Major-General Robert Emmet Rodes was born at Lynchburg, Va., on the 29th of March, 1829. His father was Gen. David Rodes, a prominent citizen of Lynchburg, and his mother was a Miss Yancey, of a family distinguished in the annals of five States--Virginia, North Carolina, Kentucky, Georgia, and Alabama. Robert Rodes spent his boyhood in his native city. On July 4, 1848, he was graduated at the Virginia military institute, at Lexington, well named the West Point of the South, the alma mater of so many distinguished men. Until 1854 he acted as assistant engineer of the Southside railroad, then going to Marshall, Tenn., and engaging in railroad con. struction.
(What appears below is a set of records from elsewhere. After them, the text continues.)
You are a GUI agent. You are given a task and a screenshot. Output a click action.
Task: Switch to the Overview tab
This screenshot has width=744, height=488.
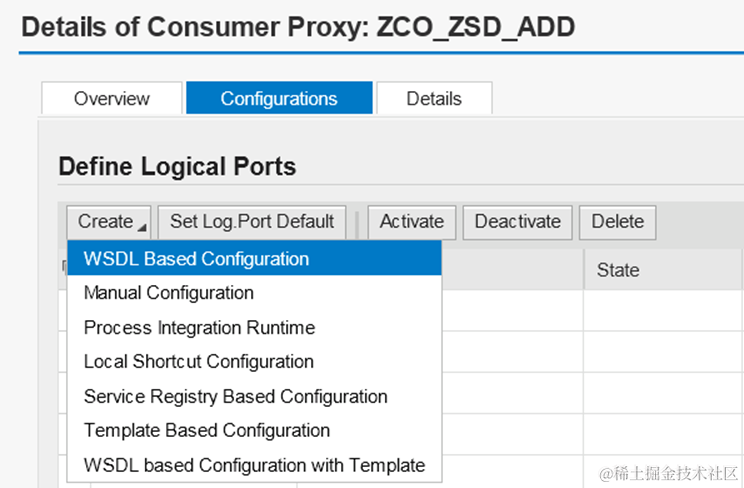coord(112,98)
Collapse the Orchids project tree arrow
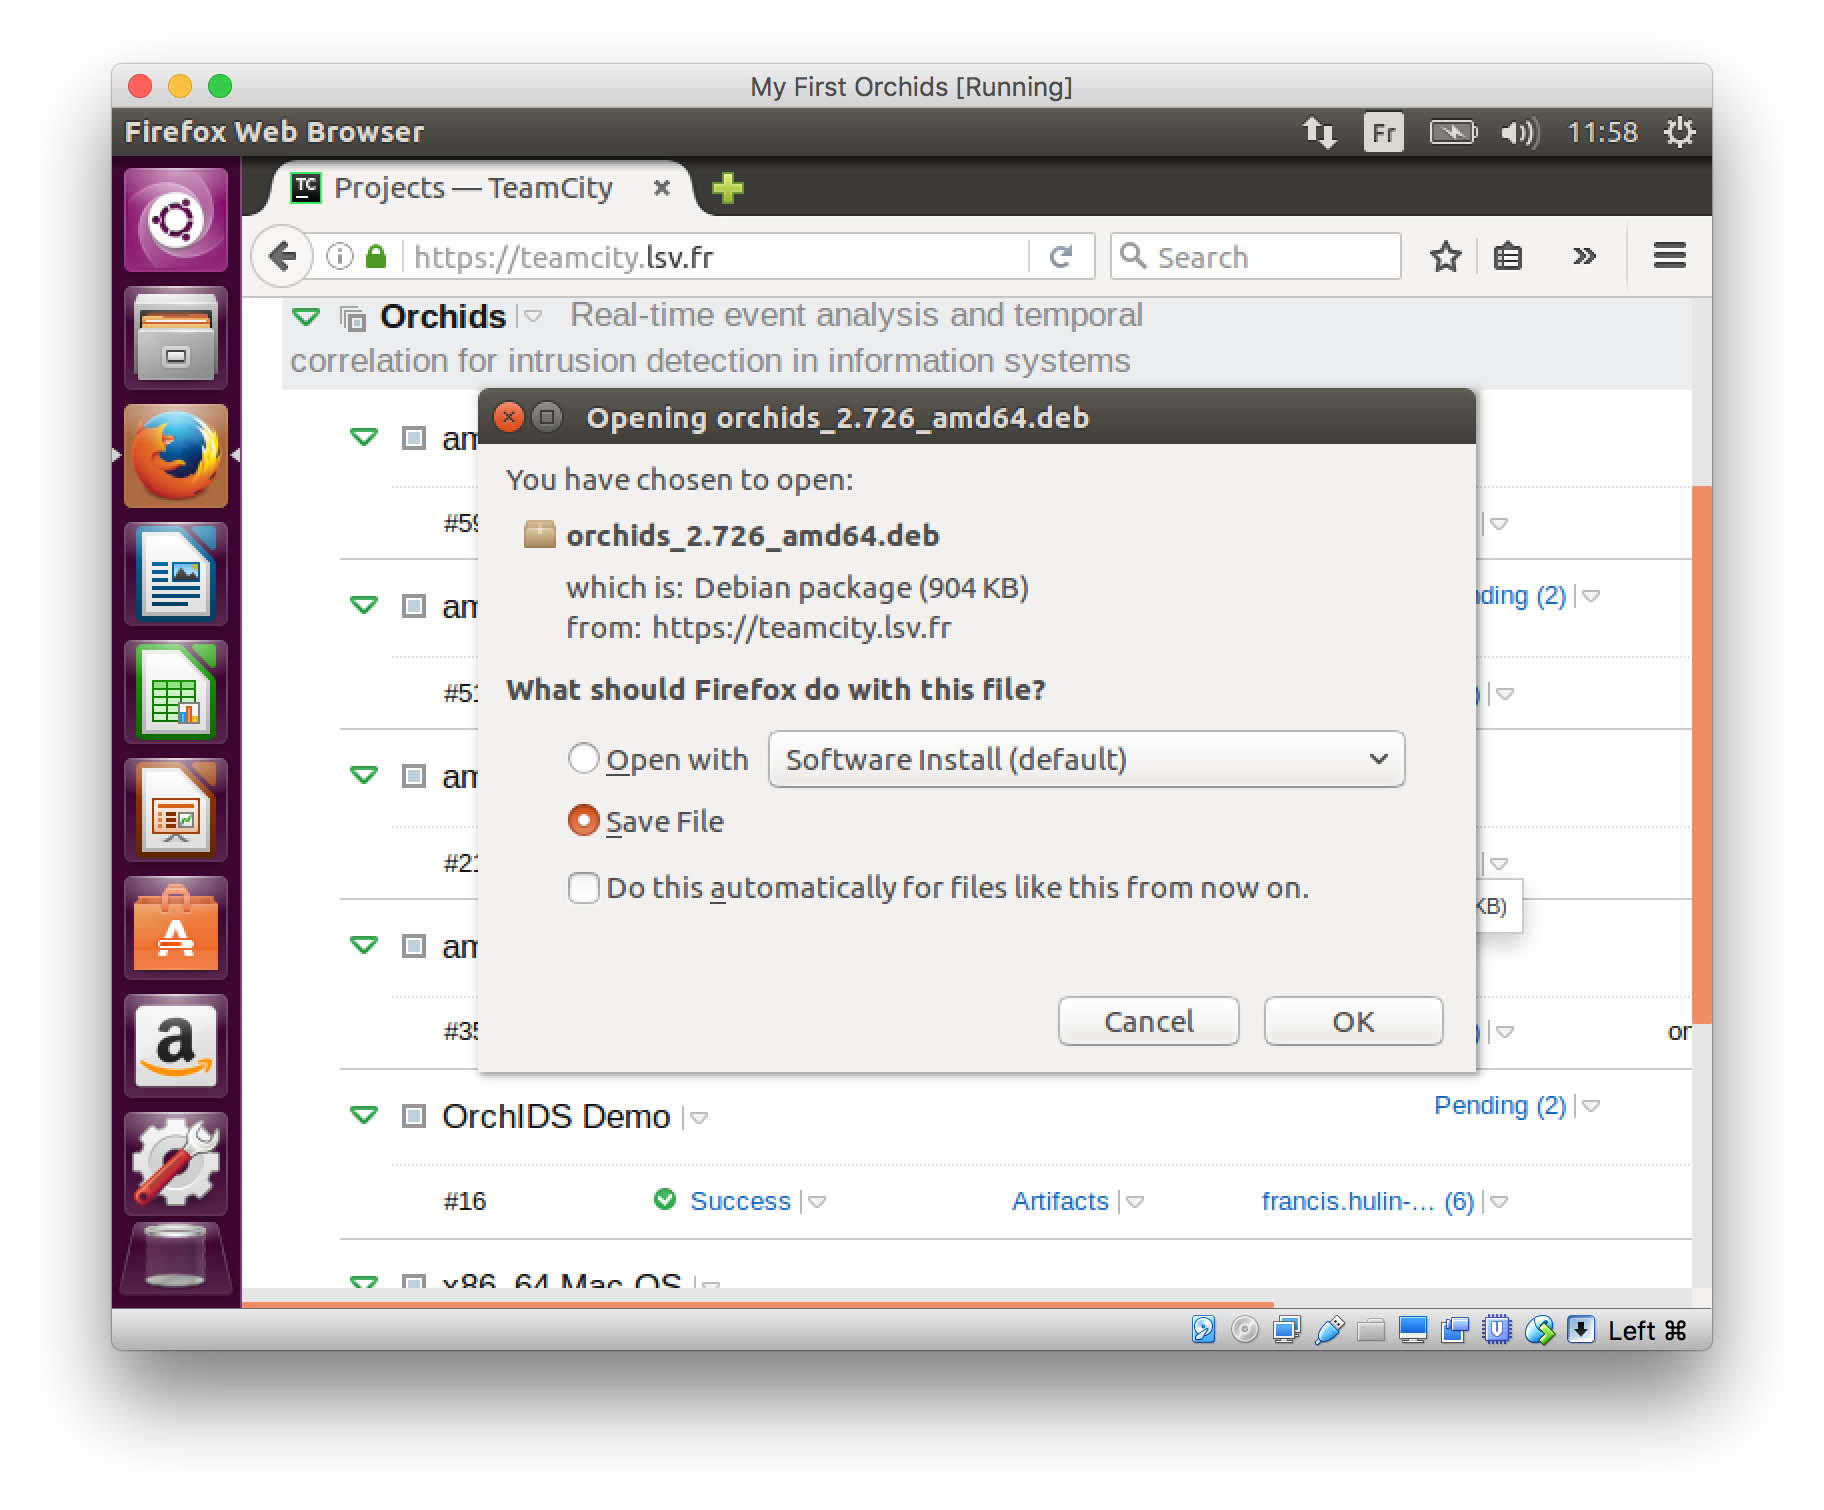Viewport: 1824px width, 1510px height. pyautogui.click(x=306, y=317)
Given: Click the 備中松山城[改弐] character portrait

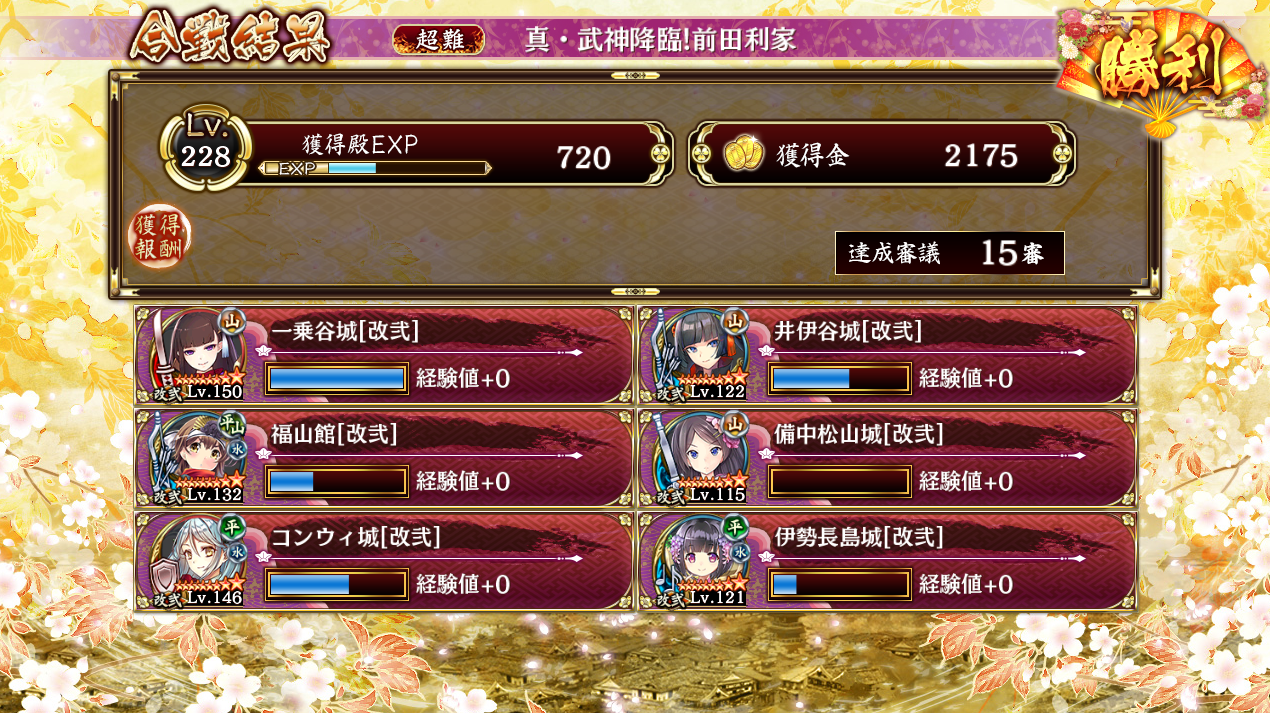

His next employment, as assistant, and later, chief engineer of the Alabama & Chattanooga railroad, brought him to Tuscaloosa, where he made his home, becoming a citizen of Alabama.

At the very opening of the great war he led a company to Fort Morgan, which became a part of the Fifth Alabama infantry, which regiment was organized and he elected its colonel on May 5, 1861. The regiment was ordered to Virginia and was present at the battle of First Manassas, in a brigade commanded by R. S. Ewell, afterward lieutenant-general, but was not actively engaged. On the 21st of October, 1861, Rodes was promoted to brigadier-general, and assigned to command the First Alabama brigade in the Virginia army, composed of the Fifth, Sixth, Twelfth and Sixty-first Alabama and Twelfth Mississippi regiments. In the following spring the Twelfth Mississippi was detached from the brigade, and the Third and Twenty-sixth Alabama were added to it. The brigade was attached to D. H. Hill's division and Stonewall Jackson's corps of the army of Northern Virginia.

General Rodes participated in the battles of Williamsburg and Seven Pines, in the last of which he was disabled by a severe wound in the arm. He was able to rejoin his command in time for the battles of Boonsboro and Sharpsburg. At Chancellorsville he commanded the leading division of Jackson's corps which, urged on by his shout of "Forward, men, over friend or foe!" swept everything before it, piercing the lines of Howard's routed corps, breaking up every effort of the enemy to stem the tide, desisting only with the close of day. That evening Jackson and A. P. Hill were both wounded, and the command of the corps devolved upon him. He prepared to renew the movement at dawn, but General Stuart coming upon the field, Rodes yielded to him the command, and during the next day commanded his division. For his conduct in this battle, Rodes was promoted to major-general, to date from May 2d. Henceforth he led D. H. Hill's old division, consisting of the brigades of Doles, Daniel and Ramseur.

At Gettysburg General Lee witnessed his great charge, on July 1st, and sent an officer to express his thanks. In the Wilderness, at Spottsylvania and the second Cold Harbor, General Rodes so handled his troops as to increase his reputation for skill as a leader, and so conducted himself as to add fresh laurels to his fame as a soldier of undaunted courage. Rodes was with Early on the march into Maryland and, bringing up the rear on the return to Virginia, inflicted on the Federals bloody repulses at Castleman's Ferry and Kernstown. At the battle of Winchester, September 19, 1864, just after inflicting a severe repulse upon the foe, "in the very moment of triumph and while conducting the attack with great gallantry and skill," as General Early says, he was struck behind the ear by a fragment of shell and died within a few hours. In Early's book, "Memoirs of the Last-Year of the War," that general says that General Rodes "was a most accomplished, skillful and gallant officer, upon whom I placed great reliance."

Confederate Military History, Volume 7, pp.441-443, edited by Gen. Clement A. Evans of Georgia.